Es geht darum, dass wir nicht wieder die Ministerin arbeiten lassen, sondern dass wir einmal anfangen, mit dem zu arbeiten, was vorliegt, dass wir uns selber einmal den Kopf zerbrechen und uns selber einmal positionieren. Herr Kalinka, das haben Sie in diesem Zusammenhang ganz besonders nötig. Sonst wäre Ihr Antrag nicht so unsystematisch.

(Beifall bei SPD, BÜNDNIS 90/DIE GRÜ- NEN und SSW)

Das Wort für die Fraktion der FDP erteile ich jetzt der Frau Abgeordneten Veronika Kolb.

(Zuruf von der SPD: Das erste Mal!)

Herr Präsident! Meine Damen und Herren! Ich finde, dass wir hier eine sehr wichtige Diskussion führen. Ob der Antrag der CDU bis ins Detail stimmig ist, darüber müssen wir nicht diskutieren.

(Zuruf von der SPD: Doch!)

Wir alle sollten der Meinung sein, dass dieser Antrag auch als ein Anstoß zu sehen ist.

(Beifall bei FDP und CDU)

Der geschlechtsdifferenzierte Zugang zu Gesundheitsleistungen und die geschlechtsdifferenzierte Forschung zur Bekämpfung einzelner Krankheitssymptome stecken auch heute noch in den Kinderschuhen. Denn die schlichte Erkenntnis allein, dass sich Frauen und Männer hinsichtlich ihrer Krankheiten und gesundheitlichen Einschränkungen unterscheiden, ist in unserer Gesellschaft immer noch nicht überall durchgedrungen.

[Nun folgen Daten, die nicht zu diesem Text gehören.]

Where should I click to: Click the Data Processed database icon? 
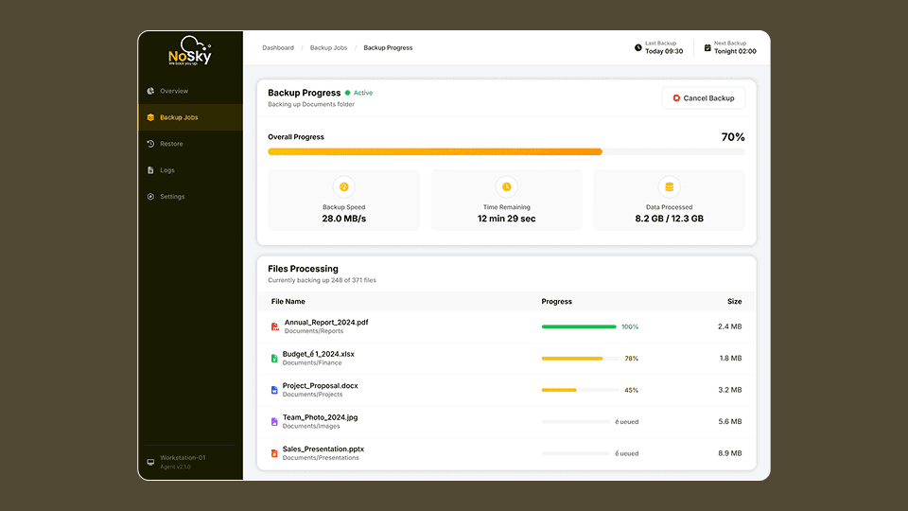tap(670, 186)
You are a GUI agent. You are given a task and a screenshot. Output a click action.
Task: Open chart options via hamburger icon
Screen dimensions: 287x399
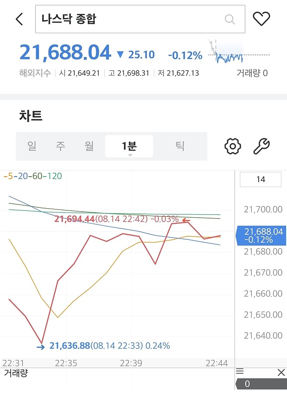(x=240, y=372)
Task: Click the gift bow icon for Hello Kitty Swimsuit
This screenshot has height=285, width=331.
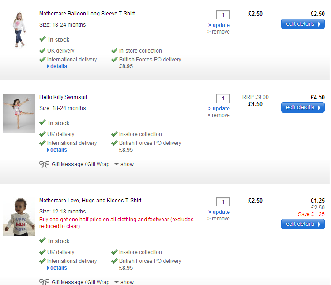Action: point(44,164)
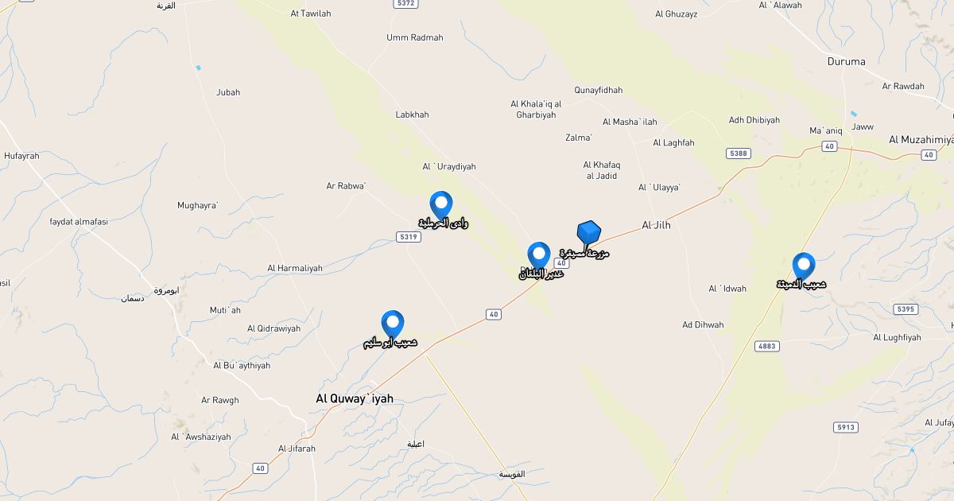
Task: Select the Umm Radmah place label
Action: tap(415, 37)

Zwar hat sich die Weltgesundheitsorganisation die Frage, ob Frauen schlechter oder anders behandelt werden als Männer, bereits Mitte der 90er-Jahre gestellt und die Mitgliedstaaten der WHO haben nationale Gesundheitsberichte erstellt, doch sind die Gesundheitsprobleme von Frauen bisher äußerst unzureichend untersucht worden.

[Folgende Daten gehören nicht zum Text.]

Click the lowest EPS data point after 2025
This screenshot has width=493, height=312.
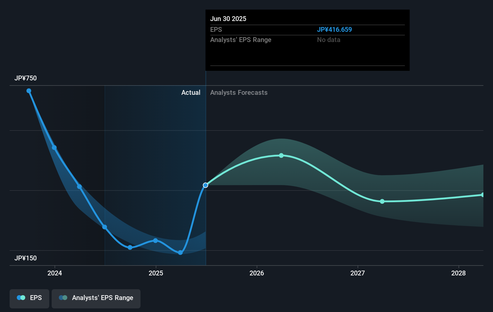tap(180, 253)

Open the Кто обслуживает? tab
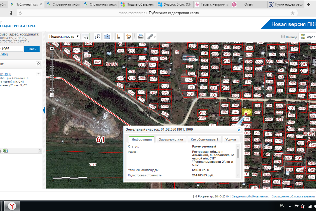(204, 139)
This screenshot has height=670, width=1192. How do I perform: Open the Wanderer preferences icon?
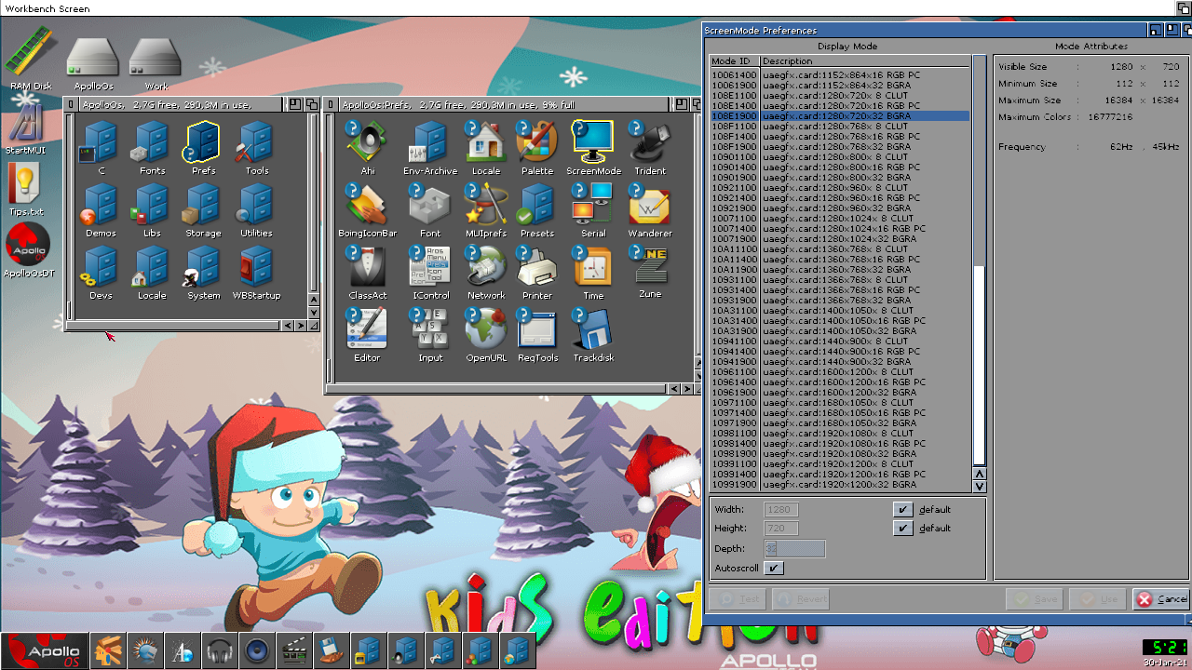point(649,206)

Liebe Kolleginnen und Kollegen, wenn in Deutschland einer Stellungnahme des Bundesverbandes der Betriebskrankenkassen zufolge Frauen billigere Medikamente erhalten als Männer und oftmals viel zu viele, wenn Essstörungen vor allem junger Mädchen und Frauen nicht beachtet oder gar als Aufschluss ihres Modebewusstseins missverstanden werden, wenn Ärzte Infarktsymptome bei Frauen weniger ernst nehmen als bei Männern, wenn Frauen seltener an kardiologischen Rehabilitationsmaßnahmen teilnehmen als Männer, dann kann das zum einen daran liegen, dass sich der Versorgungsauftrag der gesetzlichen Rentenversicherung nach der Wiederherstellung der Erwerbstätigkeit richtet und Frauen leider immer noch seltener erwerbstätig sind. Es kann zum anderen aber auch daran liegen, dass viele Frauen wegen ihrer familiären Verpflichtungen keine Rehabilitationsmaßnahmen antreten oder gerade wegen ihrer familiären Verpflichtungen erst sehr viel später zum Arzt gehen. Darüber hinaus kann es auch daran liegen, dass Frauen in der Vergangenheit deutlich seltener zu klinischen Studien zugelassen wurden, sodass nur wenig darüber bekannt ist, wie der weibliche Organismus auf bestimmte Medikamente reagiert.

Zwar ist die Aufnahme und Verteilung der Medikamente zwischen Männern und Frauen annähernd gleich, gravierende Unterschiede bestehen aber beispielsweise beim Abbau der Medikamente im Körper.